■ **Exercise brief**: Your answer is the lines below, exactly, from the one that contains "Select App in the Overview menu" through the one that contains "Image resolution: width=789", both included.

■ **Dataset entries**:
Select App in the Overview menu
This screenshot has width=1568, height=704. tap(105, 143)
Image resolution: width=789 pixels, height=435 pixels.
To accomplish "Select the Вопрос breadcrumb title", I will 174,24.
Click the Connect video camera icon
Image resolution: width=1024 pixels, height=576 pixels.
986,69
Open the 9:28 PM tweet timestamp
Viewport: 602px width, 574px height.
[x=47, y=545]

--

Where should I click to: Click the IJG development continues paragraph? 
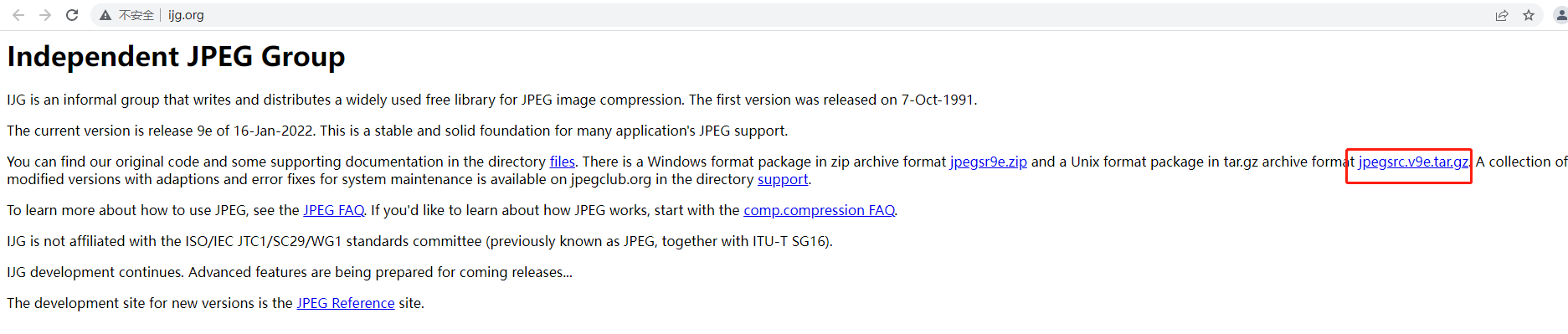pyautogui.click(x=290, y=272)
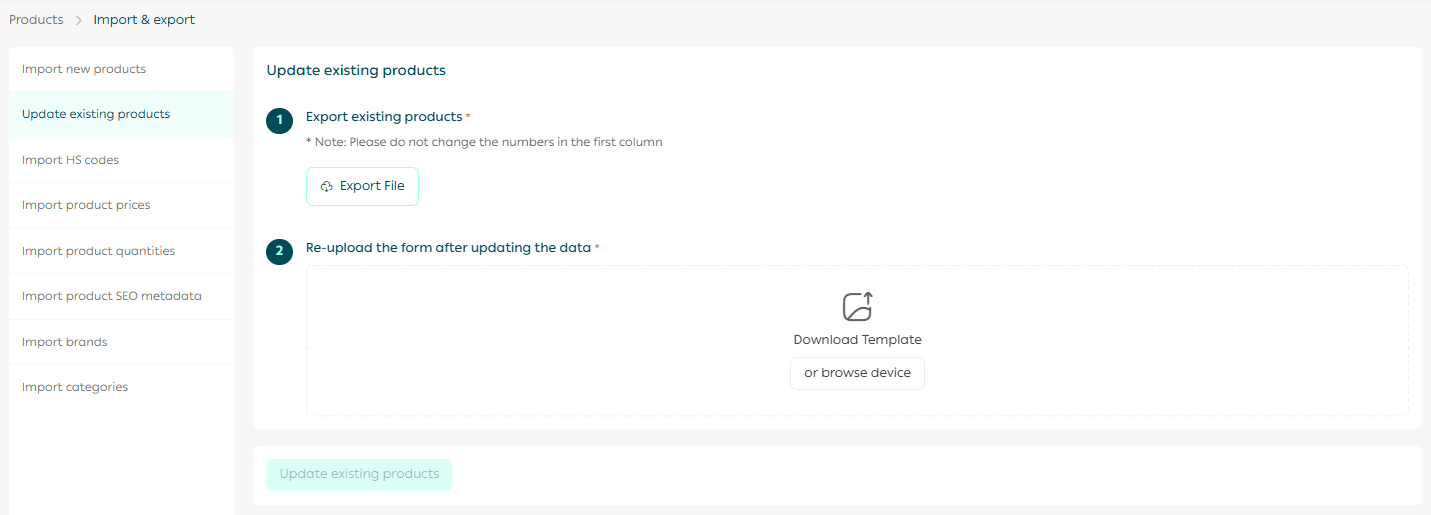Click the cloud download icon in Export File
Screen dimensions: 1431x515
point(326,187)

* * *

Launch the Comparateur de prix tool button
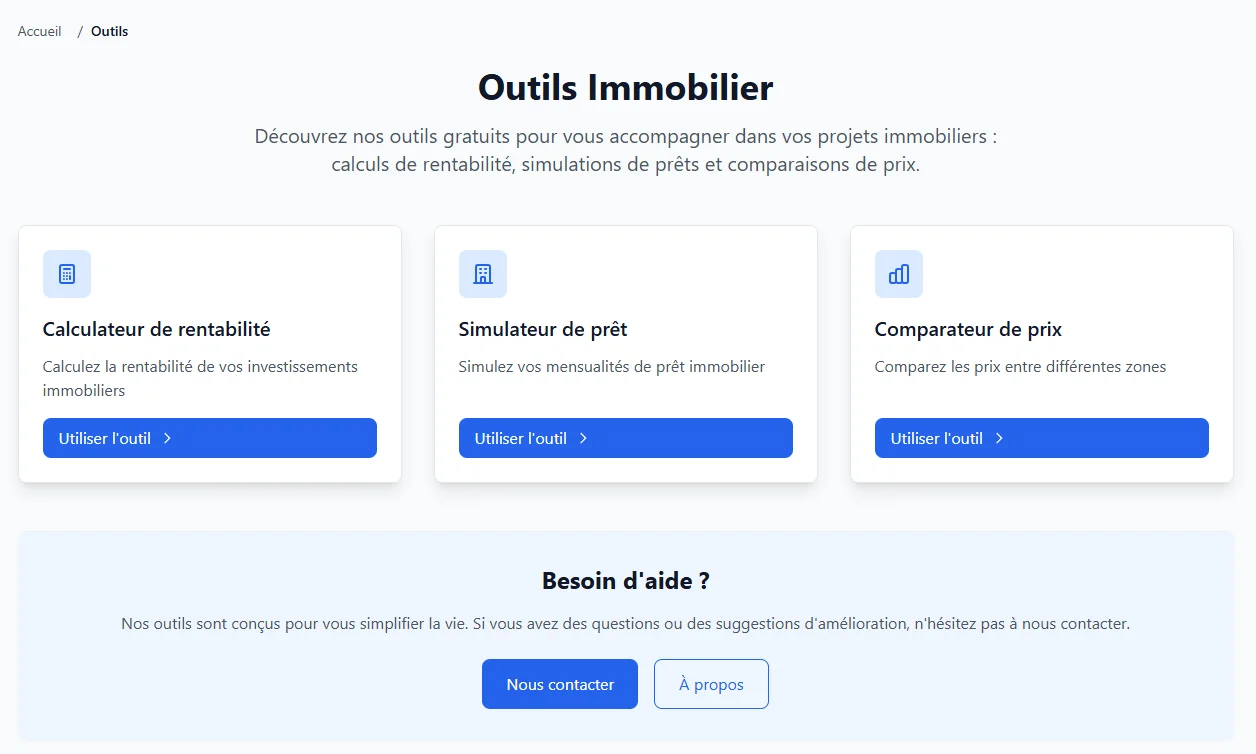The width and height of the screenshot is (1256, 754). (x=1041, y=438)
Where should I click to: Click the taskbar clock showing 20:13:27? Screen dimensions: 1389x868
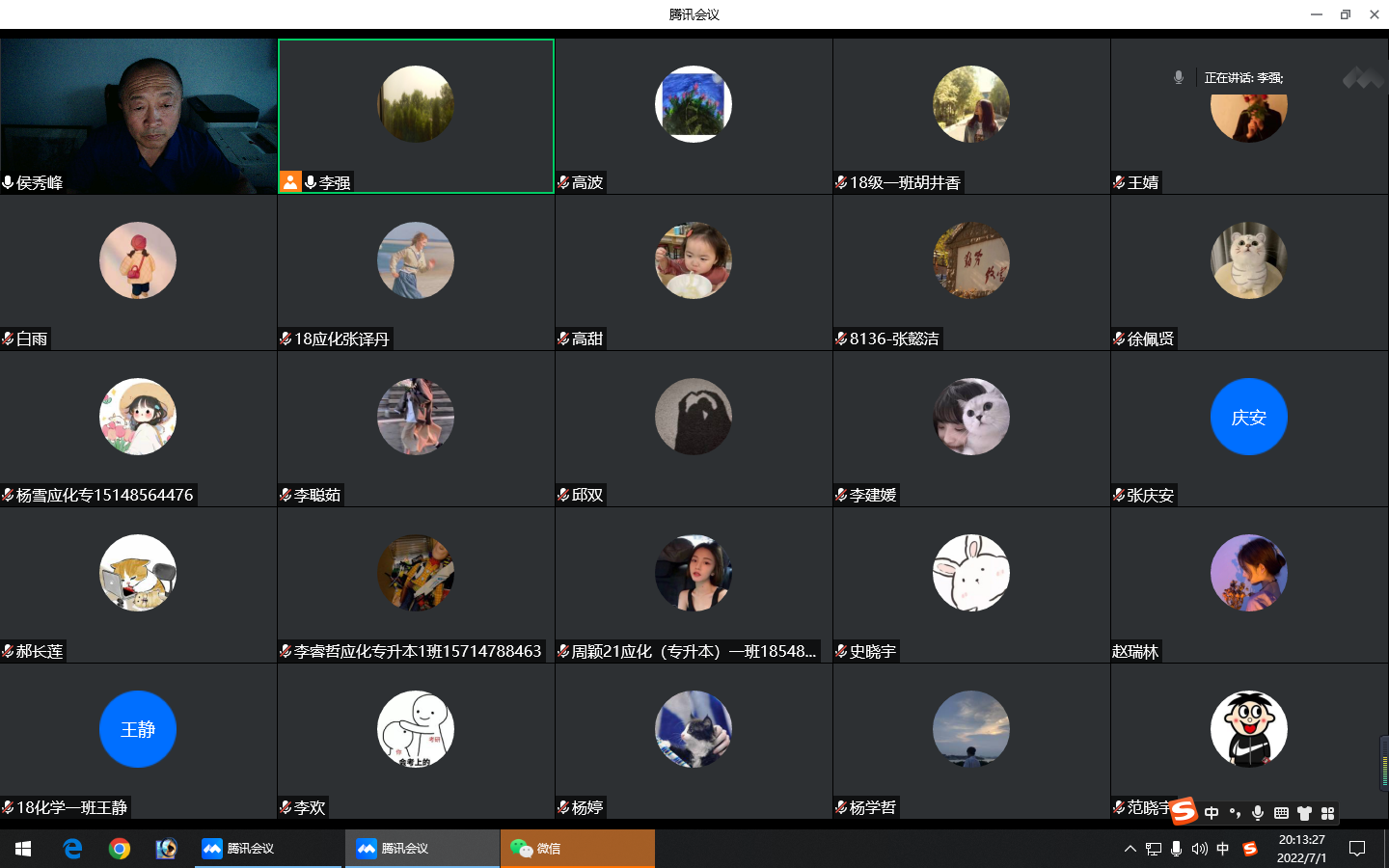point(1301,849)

■ **Result of this exercise**:
Select App in the Overview menu
This screenshot has width=1568, height=704. tap(105, 143)
Image resolution: width=789 pixels, height=435 pixels.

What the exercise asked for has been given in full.